EXTRACT TO READ
....

Even the actions/policies of just two small turds — Newt Gingrich and Grover Norquist — were also cited as reasons behind the bat-shit crazy antics spun into the current GOP ‘problem.’

However, all this ugly didn’t really see the light of day until the 2008 presidential campaign and the arrival of Sarah Palin — all the shit finally had a conduit.
All the ignorant dumb-asses finally had a spokesperson, and even appearing from the get-go as obviously uninformed, but also carrying a simmering mean streak, Palin seemed to reflect that underbelly of US peoples who live off delusion.
And in one of those terrible quirks of historical coincidence, the Tea Party movement appeared to suck Palin’s ignorance right down to the bottom of the glass, and then continued to suck even harder.
Couple that shit with Fox News, and, presto!
Instant bullshit, and tons and tons of it — and the rest is bad-stomach history.

All with startling ferocious array in October 2008: “This is someone who sees America as imperfect enough to pal around with terrorists who targeted their own country.”
Apparently, Palin didn’t even pay attention or even care for her source material for that statement — it was lunacy at best, and just an out-right, manipulated lie at worse.
Either, it’s a bitch.

And then the obvious biggie — “death panels” for President Obama’s health care plan, coined via her Facebook page in August 2009 — and called by fact-checkers at Polififact as the “Lie of the Year.”
Ms Palin’s response: “The term I used to describe the panel making these decisions should not be taken literally.”

This opened the door to similar Republican bullshit-tossing, becoming a forerunner of sorts — we all remember about this time last year when slip-knot, jerk-ass Jon Kyl (R-Ariz.) slobbered out that abortions were “well over 90 percent of what Planned Parenthood does.”
Kyle’s office then tried to trot it back, claiming Kyle’s crap was not spoken to be taken literally: “his remark was not intended to be a factual statement…” and no matter.
And Rick Santorum in February just shit on the Dutch and their euthanasia laws — inflating, exaggerating, creating an impression of a nightmare land where a fairly-good sized portion of Netherlands people are ‘involuntarily‘ euthanized every year.
Despite evidence to the contrary and creating a small shit-storm in the Netherlands, facts or anything else literally doesn’t matter, Rick was just being himself.
Santorum press secretary Alice Stewart when confronted by Dutch TV: “It’s a matter of what’s in his heart. He’s a strong pro-life person.”
Just say anything you want to, just don’t take it as literal reality — the truth is they’re lying.

These people can’t stand up under any kind of scrutiny — Sarah Palin has had only one real press conference, shortly after the 2008 election and: It was a mess.
The interview with Katie Couric a disaster — revealed too much silly, easily-spouted bullshit.
The face of Palin is Facebook.
(An aside: What about social media? Played a major part four years ago — and how about a Facebook election? People voting online — PCMag reveals possible possibilities).

....

(Dataset entries)
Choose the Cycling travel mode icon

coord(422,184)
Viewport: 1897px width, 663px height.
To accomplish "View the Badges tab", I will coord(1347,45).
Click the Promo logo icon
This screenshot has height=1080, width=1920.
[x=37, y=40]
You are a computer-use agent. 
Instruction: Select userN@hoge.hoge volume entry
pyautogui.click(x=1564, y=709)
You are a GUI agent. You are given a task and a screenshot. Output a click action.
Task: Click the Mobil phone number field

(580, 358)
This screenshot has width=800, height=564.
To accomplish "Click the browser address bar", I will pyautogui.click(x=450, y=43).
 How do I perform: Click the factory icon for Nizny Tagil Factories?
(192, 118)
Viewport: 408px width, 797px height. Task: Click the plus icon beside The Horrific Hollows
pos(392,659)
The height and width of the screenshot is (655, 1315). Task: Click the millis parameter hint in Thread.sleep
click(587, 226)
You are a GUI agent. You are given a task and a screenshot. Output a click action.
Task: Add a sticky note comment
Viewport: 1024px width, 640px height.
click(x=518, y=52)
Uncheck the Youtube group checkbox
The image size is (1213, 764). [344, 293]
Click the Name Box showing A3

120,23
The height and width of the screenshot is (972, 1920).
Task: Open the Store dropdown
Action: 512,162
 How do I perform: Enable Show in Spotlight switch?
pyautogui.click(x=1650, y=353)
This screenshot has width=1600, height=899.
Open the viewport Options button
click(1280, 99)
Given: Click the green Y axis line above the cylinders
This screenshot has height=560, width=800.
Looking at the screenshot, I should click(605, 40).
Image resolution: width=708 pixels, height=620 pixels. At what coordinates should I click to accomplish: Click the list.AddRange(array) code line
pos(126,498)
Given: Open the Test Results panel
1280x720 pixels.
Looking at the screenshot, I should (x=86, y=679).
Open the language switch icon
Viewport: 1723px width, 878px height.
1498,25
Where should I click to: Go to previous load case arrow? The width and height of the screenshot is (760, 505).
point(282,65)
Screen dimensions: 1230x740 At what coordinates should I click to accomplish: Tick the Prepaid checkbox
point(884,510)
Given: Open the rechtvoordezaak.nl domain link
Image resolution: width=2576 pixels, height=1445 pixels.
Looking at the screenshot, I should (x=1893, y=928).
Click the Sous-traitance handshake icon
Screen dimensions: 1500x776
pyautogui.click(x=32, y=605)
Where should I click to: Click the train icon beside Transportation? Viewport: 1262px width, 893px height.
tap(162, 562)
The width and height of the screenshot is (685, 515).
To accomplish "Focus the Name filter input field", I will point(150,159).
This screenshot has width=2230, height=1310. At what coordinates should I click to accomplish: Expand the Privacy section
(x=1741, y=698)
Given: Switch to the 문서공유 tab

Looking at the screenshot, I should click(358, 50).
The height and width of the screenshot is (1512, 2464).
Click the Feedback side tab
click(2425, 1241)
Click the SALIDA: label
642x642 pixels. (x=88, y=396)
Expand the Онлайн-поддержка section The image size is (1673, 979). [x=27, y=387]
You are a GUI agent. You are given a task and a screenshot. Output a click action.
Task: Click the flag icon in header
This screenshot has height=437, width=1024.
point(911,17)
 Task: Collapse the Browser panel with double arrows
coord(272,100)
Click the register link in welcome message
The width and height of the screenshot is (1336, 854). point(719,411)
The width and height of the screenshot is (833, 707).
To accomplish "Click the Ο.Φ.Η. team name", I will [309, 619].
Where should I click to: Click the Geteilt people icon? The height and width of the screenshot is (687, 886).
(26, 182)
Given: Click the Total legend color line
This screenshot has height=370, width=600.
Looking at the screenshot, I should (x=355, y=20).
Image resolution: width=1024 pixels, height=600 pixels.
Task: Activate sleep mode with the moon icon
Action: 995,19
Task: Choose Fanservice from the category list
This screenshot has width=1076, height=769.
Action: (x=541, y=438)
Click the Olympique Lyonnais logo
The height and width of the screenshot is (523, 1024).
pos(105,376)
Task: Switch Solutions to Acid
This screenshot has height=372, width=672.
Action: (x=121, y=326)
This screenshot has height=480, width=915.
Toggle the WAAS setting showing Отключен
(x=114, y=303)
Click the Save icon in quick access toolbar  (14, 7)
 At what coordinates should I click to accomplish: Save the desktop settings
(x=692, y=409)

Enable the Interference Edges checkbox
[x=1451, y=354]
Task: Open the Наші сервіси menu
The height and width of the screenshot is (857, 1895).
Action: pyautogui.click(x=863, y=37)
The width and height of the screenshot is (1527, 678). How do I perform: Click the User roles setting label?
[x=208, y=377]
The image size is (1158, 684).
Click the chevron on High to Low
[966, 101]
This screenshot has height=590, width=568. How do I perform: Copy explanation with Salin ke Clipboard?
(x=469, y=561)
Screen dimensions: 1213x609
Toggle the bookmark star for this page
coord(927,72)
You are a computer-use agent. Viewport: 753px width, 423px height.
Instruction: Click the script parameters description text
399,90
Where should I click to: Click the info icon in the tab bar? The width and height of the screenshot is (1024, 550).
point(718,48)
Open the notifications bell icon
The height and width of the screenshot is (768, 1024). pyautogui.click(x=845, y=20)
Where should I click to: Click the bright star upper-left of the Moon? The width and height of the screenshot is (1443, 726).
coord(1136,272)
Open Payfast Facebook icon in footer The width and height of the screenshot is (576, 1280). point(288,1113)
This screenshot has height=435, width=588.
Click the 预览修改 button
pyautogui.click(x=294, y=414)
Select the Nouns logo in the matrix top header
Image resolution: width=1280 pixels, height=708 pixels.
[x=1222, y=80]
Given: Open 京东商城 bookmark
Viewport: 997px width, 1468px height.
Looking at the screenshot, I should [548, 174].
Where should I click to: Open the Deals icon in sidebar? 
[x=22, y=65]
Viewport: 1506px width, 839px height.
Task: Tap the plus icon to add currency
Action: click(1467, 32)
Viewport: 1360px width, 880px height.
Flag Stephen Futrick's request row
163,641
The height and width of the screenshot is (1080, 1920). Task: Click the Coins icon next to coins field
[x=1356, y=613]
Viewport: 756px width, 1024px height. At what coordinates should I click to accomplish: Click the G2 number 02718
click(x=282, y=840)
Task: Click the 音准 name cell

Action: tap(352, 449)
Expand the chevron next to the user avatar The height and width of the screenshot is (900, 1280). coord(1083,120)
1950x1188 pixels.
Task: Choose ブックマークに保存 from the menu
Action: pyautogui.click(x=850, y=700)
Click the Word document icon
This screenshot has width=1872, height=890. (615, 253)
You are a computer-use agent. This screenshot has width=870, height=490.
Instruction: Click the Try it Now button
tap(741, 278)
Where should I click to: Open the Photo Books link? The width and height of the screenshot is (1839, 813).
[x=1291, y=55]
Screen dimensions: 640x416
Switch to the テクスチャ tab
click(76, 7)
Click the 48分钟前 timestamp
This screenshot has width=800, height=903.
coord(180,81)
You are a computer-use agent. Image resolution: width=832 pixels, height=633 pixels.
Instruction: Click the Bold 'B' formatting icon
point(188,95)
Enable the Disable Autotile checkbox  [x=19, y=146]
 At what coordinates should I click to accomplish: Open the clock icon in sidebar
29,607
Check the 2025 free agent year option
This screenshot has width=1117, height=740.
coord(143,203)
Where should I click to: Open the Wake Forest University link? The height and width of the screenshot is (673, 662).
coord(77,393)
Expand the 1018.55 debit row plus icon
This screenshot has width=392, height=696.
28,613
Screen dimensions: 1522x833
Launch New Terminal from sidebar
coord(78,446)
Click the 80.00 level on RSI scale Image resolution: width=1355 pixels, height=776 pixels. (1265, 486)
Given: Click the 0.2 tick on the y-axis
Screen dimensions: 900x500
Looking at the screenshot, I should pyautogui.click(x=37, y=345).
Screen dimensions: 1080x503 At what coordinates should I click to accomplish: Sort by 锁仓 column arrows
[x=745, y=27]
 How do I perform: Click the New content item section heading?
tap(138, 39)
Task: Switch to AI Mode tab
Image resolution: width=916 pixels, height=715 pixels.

....

REQUIRED TASKS
A – In the Palin commentary, what did fact-checkers call Palin's "death panels" claim?
B – Write the next part of the Palin commentary, picking up right after its final sentence.
The records above are separate material, unrelated to the Palin commentary.

ANSWERS TO THE EXERCISES
A – They called it the "Lie of the Year."

B –
Palin as a runner-up in Time‘s Person of the Year 2008 — although the rag figured it was an achievement, but way-not the way they intended.
Indeed, if Palin was anywhere near Person of the Year, the ensuing time has ironically posed this as reality:

Hardly anyone saw Palin coming.
The newspapers had to tell readers how to pronounce her name.
The culture war had gone quiet but had not gone away: conservatives had been searching for a soul mate for ages, and it sure wasn’t John McCain; the left was primed for a fight that Barack Obama seemed unwilling to wage.
Women, meanwhile, were wondering what comes next: if Hillary Clinton, the wonky workaholic with her legions of fans, could not capture the White House flag, who was next in line?
Palin broke it all open, even before she headed out to conquer what she termed the “pro-America parts” of America.
She arrived at the bonfire with the tinder stacked high, and somehow it fell to her to be the match.

Among a select cast of runners-up to the 2008 Person of the Year (Barack Obama) — Hank Paulson, Nicolas Sarkozy, Zhang Yimou — Palin has remained about the same — an ignorant loud mouth.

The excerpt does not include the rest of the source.